Pour autant, la tenue du vote fin juin pose de nombreuses questions sur le plan sanitaire à l'heure actuelle. Rassembler des personnes dans les lieux fermés peut paraître contre-indiqué avec la propagation par aérosols du virus. Mais selon une étude d'épidémiologistes et de statisticiens, la tenue du premier tour en mars n'aurait «pas contribué» à la propagation du Covid-19. Il semble donc possible de tenir un bureau de vote ou de s'y rendre sans s'exposer particulièrement, à condition de décontaminer minutieusement les écoles – des lieux très sensibles – où ils sont installés.
Sur le plan politique aussi cette organisation vire au casse-tête, tant les électeurs risquent de bouder les bureaux de vote. Le 15 mars, la veille de l'annonce du confinement, l'abstention au premier tour avait été de 56 % (contre 36 % en 2014). De quoi anticiper des maires élus avec 30 ou 20 % seulement des votants en juin, dont la légitimité serait alors fragilisée pour leurs six ans de mandat.
En outre, comment les candidats pourraient-ils faire campagne ? Les mesures de précaution strictes contre le coronavirus seront très probablement encore en place, limitant les contacts physiques et le nombre de personnes réunies. Adieu donc le porte-à-porte, les cafés politiques et les meetings. Ce sera sans doute le cas en particulier en région parisienne, la plus touchée par l'épidémie.
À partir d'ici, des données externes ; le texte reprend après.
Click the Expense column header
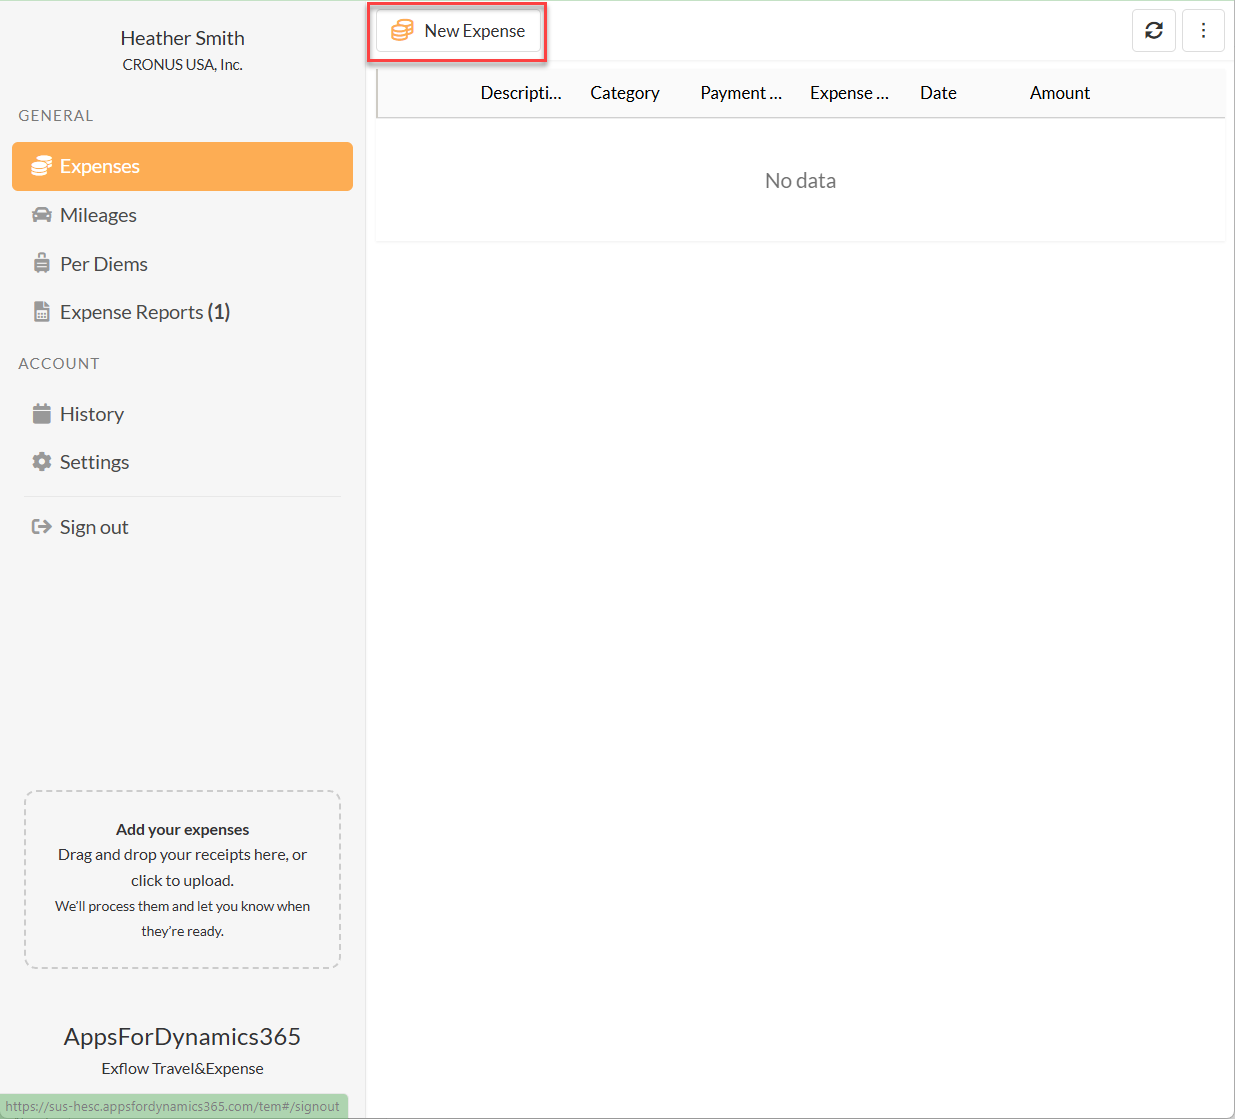This screenshot has height=1119, width=1235. (x=849, y=93)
Le recours au vote par correspondance ?
Pour éviter que «la démocratie reste confinée» trop longtemps, certains élus proposent donc des solutions alternatives. Rachida Dati, la candidate LR à Paris, s'est par exemple dite favorable à l'emploi du vote par correspondance ainsi qu'à l'installation de bureaux de vote dans les résidences seniors. Des dispositifs qui permettraient d'éviter aux personnes fragiles d'avoir à se rendre dans les bureaux de vote.
Eric Azière, le patron des élus UDI-Modem à Paris et allié de LREM dans la capitale, va encore plus loin. Pour lui, «la lecture du premier tour ne fait pas de doute. Anne Hidalgo a sauvé sa place. Le deuxième tour n'apportera pas de surprise, on ne jouerait que quelques sièges à la marge». Face à cet enjeu réduit, et compte tenu des risques sanitaires, il propose donc «d'attribuer les sièges suivant les résultats du premier tour».
Dans l'hypothèse où le gouvernement entérinait un second tour fin juin, Edouard Philippe souhaiterait mettre en place une «clause de revoyure au 10 juin». Avec ce point d'étape intermédiaire, le Premier ministre se laisserait ainsi une possibilité de faire machine arrière en cas de forte recrudescence des cas.